How to cite this URL:
Kaur M, Bhai N, Titiyal JS. Commentary: Adult-onset vernal keratoconjunctivitis-like disease in human immunodeficiency virus. Indian J Ophthalmol [serial online] 2020 [cited 2020 Aug 10];68:1554-5. Available from: http://www.ijo.in/text.asp?2020/68/8/1554/290386

Human immunodeficiency virus (HIV) causes progressive damage to the immune system of the infected individuals, which leads to an increased incidence of opportunistic infections and secondary malignancies.

Ocular involvement may be observed in 52-100% of cases with HIV and the severity correlates with the immune status and CD4 counts.[1],[2],[3] The ophthalmic manifestations of HIV encompass malignancies of lids, conjunctiva and orbit, opportunistic viral, fungal and bacterial infections involving both anterior and posterior segments, HIV retinopathy and optic nerve involvement causing optic neuropathies and optic nerve atrophy.

Before the advent of highly active antiretroviral therapy (HAART), approximately 50% of infected individuals developed anterior segment manifestations and 25% developed adnexal and orbital manifestations involving the eyelids, eyelashes, and the conjunctival and lacrimal drainage systems.[3],[4] The widespread use of HAART has reduced the morbidity and mortality associated with the disease, as well as altered the incidence and natural history of many opportunistic infections in patients with acquired immunodeficiency syndrome (AIDS).
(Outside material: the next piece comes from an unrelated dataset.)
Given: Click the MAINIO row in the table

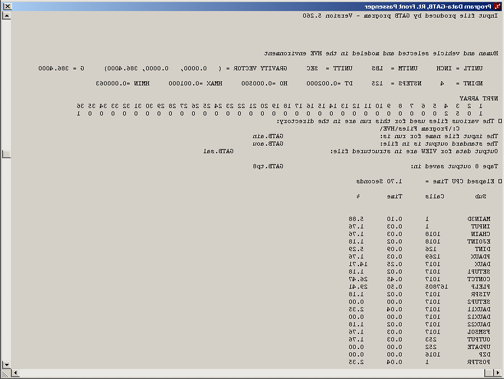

The hallmark feature of ophthalmic manifestations of AIDS is the paucity of inflammation; however, the immune recovery associated with the institution of HAART has led to a change in the disease pattern and ocular involvement.[5] The new pattern of ophthalmic AIDS is characterised by a heightened inflammatory response and its associated complications, such as immune-recovery uveitis and drug-induced toxicity.[5]

Vernal keratoconjunctivitis (VKC) is a chronic ocular allergic disease that primarily affects children and adolescents. Rarely, late-onset VKC may be observed in young adults with a similar constellation of signs and symptoms as seen in pediatric patients. VKC is uncommonly associated with HIV and reported in only 0.7% of patients with the disease.[6]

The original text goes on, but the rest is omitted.